According to CBS 12, local school teacher Preston Smith has submitted an application to set up a giant metal pentagram honoring Satan at Boca Raton's Sanborn Square, on Federal Highway.
The display, weighing 300 pounds, includes the captions: "In Satan We Trust," "One Nation under Antichrist" and "May the Children Hail Satan."
Pastor Mark Boykin, Senior Pastor at Church of All Nations in Boca Raton, said that he was astounded that the city would allow the teacher to put up a 6-foot-tall pentagram, painted blood red, with a wooden image of the holy symbol of Satan in the middle of it.
"In essence they're putting out a welcome mat for Satan," said the pastor, who vowed to tear down the symbol with a sledgehammer.
"It's evil, it's the essence of evil. I will take the responsibility for taking the sledgehammer and knocking it down," he added.
Smith, who identifies as an Atheistic Satanist, also expressed plans to put up a "Freedom from Religion Nativity Scene," that stresses that religious freedom cannot exist without the freedom to dissent.
Last December, Smith also put up a metal pentagram in the same park, where traditional nativity scenes and other religious holiday displays are often found during the holiday season.
The pentagram was vandalized repeatedly last year and even ran over by a truck, but Smith continued to rebuild it.
Local leaders considered abolishing the free-expression zone at the park after Smith put up the pentagram, but the proposal was rejected in August at the urging of more than a dozen residents.
The ban would have revoked a 1990 city law that allowed residents to put up "unattended, expressive installations, displays, exhibits and similar objects" in the park during the winter holiday season.
Smith's pentagram and the Freedom from Religion Nativity scene will be on display at the park from Dec. 1, 2017 through Jan. 6, 2018.
"We can't say no to this, as offensive as it is. Our lawyers said whatever you do, don't do that. Because it will be an expensive lawsuit," said Jeremy Rodgers, Boca Raton Deputy Mayor.

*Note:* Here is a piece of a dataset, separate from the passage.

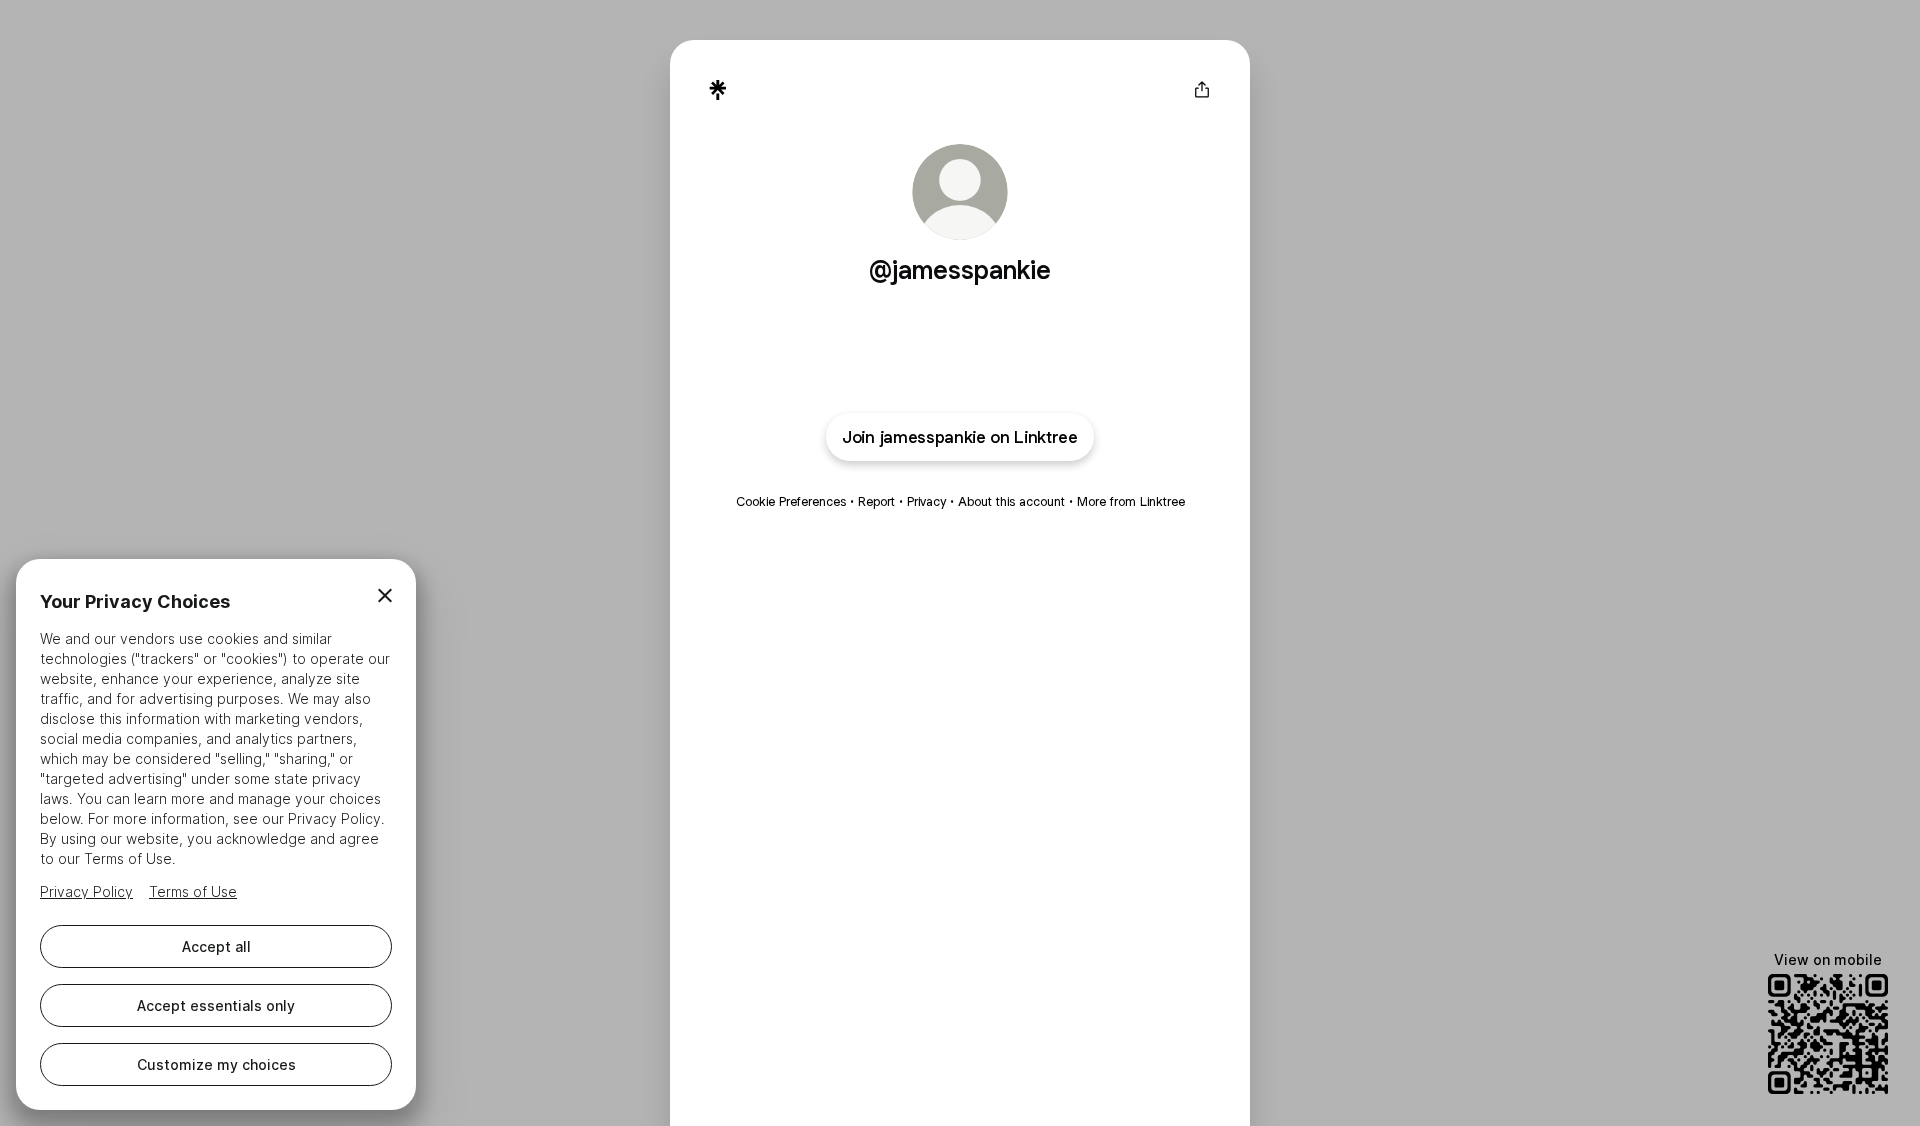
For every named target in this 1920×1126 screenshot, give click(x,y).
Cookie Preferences (791, 501)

Boca Raton Mayor Susan Haynie said that she finds the display "extremely offensive," but she noted that the city council has decided to uphold the freedom of speech.
"This is not consistent with my particular values, but free speech means people have an opportunity to express themselves, whether government likes it or not or whether individuals like it or not," said Scott Singer, a Boca Raton city council member.